Hybridization experiments showed that nodulation and nitrogen fixation genes are found in the same plasmid in R.leguminosarum (Hombrecher et al., 1981), R.phaseoli (Lamb et al., 1982), R.trifolii (Hooykaas et al., 1981) and a fast-growing cowpea Rhizobium (Morrison et al., 1983). The molecular linkage map of the nitrogenase and nodulation genes was constructed in R.trifolii by Schofield et al. (1983). Hooykaas et al. (1981) reported that the R.trifolii pSym plasmid not only determines host specificity for clover, but also controls other steps in nodulation and N2-fixation.
In crosses between R.leguminosarum and R.trifolii, host-range specificity is cotransferred with other nodulation loci (Djordjevic et al., 1983; Downie et al., 1983; Hombrecher et al., 1984; Schofield et al., 1984).

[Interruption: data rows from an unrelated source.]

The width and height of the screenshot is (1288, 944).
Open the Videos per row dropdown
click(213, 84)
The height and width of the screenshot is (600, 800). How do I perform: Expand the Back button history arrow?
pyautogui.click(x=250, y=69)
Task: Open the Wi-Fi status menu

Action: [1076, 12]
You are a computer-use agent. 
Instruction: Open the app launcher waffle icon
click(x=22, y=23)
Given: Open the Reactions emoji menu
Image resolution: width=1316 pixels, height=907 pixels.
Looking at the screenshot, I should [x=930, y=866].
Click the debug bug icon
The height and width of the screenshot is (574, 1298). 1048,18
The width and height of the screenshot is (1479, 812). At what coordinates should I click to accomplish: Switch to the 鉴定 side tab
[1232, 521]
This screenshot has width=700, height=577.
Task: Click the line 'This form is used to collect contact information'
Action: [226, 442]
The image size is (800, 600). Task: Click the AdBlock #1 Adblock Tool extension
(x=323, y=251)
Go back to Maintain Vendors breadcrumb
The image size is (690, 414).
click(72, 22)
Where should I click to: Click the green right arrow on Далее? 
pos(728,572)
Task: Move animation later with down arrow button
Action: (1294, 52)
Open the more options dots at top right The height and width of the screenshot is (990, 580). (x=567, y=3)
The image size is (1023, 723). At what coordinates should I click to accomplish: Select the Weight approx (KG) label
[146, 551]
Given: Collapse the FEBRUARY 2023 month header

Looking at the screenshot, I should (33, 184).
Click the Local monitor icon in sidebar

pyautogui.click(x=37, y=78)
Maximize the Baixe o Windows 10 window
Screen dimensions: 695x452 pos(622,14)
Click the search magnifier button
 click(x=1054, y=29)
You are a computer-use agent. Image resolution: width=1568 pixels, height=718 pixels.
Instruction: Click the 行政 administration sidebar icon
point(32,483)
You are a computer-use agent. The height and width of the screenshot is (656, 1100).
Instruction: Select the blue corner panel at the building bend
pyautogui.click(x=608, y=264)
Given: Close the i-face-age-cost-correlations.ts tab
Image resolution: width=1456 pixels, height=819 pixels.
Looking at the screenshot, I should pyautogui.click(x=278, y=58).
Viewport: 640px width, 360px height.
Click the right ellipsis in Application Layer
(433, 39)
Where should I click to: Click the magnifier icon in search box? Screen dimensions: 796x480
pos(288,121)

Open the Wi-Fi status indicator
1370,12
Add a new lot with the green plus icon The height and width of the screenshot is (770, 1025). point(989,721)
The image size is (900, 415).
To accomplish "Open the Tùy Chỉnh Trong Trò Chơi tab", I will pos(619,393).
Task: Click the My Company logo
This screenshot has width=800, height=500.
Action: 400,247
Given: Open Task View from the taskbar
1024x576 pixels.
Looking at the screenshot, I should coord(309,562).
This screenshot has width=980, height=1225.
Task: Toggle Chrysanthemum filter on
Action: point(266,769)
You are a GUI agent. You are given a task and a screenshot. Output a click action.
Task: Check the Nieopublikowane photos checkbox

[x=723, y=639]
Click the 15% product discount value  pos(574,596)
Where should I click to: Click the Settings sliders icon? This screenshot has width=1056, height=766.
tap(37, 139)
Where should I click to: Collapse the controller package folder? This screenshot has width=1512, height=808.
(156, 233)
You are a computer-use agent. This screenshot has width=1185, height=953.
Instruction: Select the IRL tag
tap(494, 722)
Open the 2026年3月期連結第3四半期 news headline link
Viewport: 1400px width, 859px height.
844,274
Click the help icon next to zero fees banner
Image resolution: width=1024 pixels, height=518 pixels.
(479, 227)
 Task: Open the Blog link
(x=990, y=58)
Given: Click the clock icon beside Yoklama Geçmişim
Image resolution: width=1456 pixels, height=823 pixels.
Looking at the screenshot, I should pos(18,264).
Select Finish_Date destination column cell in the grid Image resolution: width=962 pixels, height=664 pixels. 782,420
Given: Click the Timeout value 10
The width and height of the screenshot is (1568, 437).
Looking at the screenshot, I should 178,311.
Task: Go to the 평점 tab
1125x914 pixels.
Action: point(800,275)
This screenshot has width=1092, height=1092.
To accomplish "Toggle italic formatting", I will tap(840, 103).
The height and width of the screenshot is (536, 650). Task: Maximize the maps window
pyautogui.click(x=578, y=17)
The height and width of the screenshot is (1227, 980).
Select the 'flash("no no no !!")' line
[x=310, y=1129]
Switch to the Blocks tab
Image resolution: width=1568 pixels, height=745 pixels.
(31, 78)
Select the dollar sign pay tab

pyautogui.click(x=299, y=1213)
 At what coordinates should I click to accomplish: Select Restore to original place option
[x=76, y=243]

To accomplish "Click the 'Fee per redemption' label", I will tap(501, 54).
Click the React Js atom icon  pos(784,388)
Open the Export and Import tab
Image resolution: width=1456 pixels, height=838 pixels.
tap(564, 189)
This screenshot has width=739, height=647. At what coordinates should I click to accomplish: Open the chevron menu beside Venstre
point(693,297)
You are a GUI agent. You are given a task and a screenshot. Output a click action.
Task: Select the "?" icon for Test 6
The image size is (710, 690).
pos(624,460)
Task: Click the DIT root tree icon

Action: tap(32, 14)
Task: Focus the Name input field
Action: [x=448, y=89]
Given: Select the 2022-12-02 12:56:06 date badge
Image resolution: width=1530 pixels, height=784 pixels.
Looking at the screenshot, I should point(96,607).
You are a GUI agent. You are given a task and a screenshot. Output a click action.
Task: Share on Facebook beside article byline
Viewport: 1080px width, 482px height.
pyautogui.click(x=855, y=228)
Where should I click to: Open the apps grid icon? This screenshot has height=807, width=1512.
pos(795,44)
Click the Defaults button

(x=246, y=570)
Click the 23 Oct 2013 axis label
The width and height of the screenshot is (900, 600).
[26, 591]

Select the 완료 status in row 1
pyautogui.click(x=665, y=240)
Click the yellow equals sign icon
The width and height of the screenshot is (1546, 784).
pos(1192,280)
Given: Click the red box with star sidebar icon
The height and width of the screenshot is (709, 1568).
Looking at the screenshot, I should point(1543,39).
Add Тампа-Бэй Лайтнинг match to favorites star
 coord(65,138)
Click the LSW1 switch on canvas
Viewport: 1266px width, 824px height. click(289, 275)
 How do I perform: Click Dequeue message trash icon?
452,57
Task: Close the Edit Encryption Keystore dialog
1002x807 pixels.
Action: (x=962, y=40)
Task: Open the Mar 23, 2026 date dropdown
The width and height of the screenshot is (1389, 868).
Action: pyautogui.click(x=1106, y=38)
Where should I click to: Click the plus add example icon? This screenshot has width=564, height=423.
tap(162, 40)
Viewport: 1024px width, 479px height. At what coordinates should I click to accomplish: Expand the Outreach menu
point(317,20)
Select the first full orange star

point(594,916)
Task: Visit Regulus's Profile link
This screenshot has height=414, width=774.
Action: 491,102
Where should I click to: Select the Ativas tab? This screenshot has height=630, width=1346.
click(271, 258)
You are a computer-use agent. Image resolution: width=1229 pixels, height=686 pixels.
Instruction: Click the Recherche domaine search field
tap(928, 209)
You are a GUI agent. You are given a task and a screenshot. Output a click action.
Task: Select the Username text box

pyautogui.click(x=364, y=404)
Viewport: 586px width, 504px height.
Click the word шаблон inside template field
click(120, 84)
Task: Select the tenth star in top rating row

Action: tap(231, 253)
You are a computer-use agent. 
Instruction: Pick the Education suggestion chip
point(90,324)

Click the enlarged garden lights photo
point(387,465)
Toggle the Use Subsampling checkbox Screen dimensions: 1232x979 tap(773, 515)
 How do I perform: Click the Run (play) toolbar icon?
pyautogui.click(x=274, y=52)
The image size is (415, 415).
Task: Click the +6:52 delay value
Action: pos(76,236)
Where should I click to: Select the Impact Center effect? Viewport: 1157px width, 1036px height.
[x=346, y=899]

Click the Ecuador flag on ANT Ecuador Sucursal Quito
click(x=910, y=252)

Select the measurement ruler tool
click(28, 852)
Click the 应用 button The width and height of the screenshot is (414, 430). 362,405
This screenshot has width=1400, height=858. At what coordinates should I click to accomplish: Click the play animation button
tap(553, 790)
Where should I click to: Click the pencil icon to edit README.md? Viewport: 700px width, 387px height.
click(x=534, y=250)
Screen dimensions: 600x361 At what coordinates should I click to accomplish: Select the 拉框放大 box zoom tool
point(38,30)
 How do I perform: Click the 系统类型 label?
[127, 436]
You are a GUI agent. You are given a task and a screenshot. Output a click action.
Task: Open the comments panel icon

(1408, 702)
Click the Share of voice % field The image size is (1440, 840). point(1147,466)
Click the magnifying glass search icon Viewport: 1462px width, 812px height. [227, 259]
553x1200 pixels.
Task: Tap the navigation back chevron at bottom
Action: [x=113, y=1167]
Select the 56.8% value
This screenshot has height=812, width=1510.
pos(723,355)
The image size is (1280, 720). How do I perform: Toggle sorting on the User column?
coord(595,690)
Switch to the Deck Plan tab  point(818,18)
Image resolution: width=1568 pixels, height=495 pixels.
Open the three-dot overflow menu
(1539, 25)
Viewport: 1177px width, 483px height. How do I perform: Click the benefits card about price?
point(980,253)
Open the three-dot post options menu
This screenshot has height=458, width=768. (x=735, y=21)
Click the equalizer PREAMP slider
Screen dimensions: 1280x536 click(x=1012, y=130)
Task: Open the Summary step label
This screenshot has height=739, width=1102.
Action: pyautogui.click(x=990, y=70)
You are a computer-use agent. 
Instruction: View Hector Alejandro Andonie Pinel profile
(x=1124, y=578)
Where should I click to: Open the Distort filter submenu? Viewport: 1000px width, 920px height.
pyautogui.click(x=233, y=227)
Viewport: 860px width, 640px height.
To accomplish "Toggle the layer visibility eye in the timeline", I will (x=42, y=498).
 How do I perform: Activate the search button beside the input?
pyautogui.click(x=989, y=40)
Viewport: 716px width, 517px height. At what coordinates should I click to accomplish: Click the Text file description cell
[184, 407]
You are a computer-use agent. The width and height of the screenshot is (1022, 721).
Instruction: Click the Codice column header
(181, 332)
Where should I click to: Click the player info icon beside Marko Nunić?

Close linkage with the symbiotic genes on the pSym plasmids is shown by genes that control other functions. Beynon et al., (1980b) observed that spontaneous plasmid deletions eliminated both melanin producticn and the ability to nodulate Phaseolus beans and suggested that the genes involved in the control of both functions are on a single plasmid. Brewin et al. (1980c) identified a R.leguminosarum plasmid which not only carried nif and nod genes but also specified the genes controlling the production of uptake hydrogenase, an enzyme that catalyzes the oxidation of the hydrogen liberated during nitrogen reduction.